Por Javier Gerez. El sistema de transporte público de la Provincia atraviesa un proceso de descomposición que la intransigencia de los empresarios del sector sólo contribuye a acelerar. Ante cada nueva medida de fuerza de los choferes, los acuerdos que se logra alcanzar con el Estado constituyen tan sólo medidas provisorias que permiten acceder temporalmente a un servicio precario, hasta que el mismo conflicto de fondo vuelve a estallar. No resulta casual por ello que en distintos puntos empiecen a replicarse métodos alternativos que buscan garantizar a los usuarios el derecho básico a trasladarse, entre los cuales la experiencia del Ecobus de Tafí Viejo resulta indudablemente pionera.

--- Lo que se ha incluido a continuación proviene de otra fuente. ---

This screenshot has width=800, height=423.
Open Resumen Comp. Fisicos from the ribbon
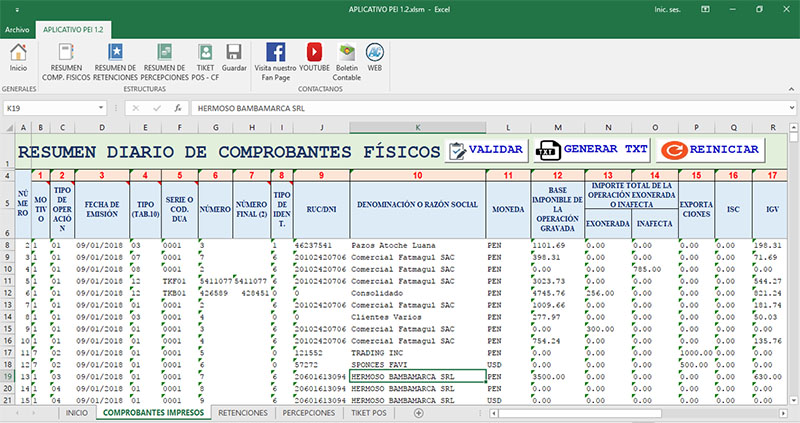66,52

A partir del paro de UTA que rige por estos días, los municipios de la Capital y de Banda del Río Salí han comenzado a ensayar servicios de transporte propios, con circuitos y frecuencias determinados, a un costo de 50 pesos en el primer caso, y gratuito en el segundo. Mientras que tales iniciativas se encuentran en una etapa de prueba y, por el momento, se presentan sólo como servicios de contingencia para casos de huelga, el EcoBus taficeño se halla plenamente consolidado y ofrece un servicio permanente a los vecinos de ese municipio. Y, como es sabido, marca otra diferencia fundamental al utilizar solamente biodiesel, combustible elaborado en base al aceite vegetal procesado en la planta del CIAT, que reduce sensiblemente la emisión de residuos contaminantes al ambiente.
De este modo, en los últimos días, en sus recorridos entre Tafí Viejo y Capital estos colectivos y combis han trasladado a unas mil personas a sus lugares de trabajo, según informaron fuentes oficiales. Por ello, tampoco resulta casual que las protestas y cortes de accesos resueltos por los sindicatos se hayan concentrado sobre esa ciudad, sitiándola virtualmente, perjudicando y violentando a quienes deben movilizarse para cumplir con sus obligaciones, como ocurrió el pasado miércoles.
Dicha conducta delictiva, así como la presión del empresariado y de los bloques políticos alineados con él, no hace más que subrayar la necesidad de un cambio estructural en la diagramación del sistema, a estas alturas ya inviable, y en el cual el Estado debe cumplir un papel central. En este sentido, la del Ecobus no debe contemplarse como una empresa aislada o excluyente sino como uno de los caminos posibles a seguir en beneficio del conjunto de la ciudadanía.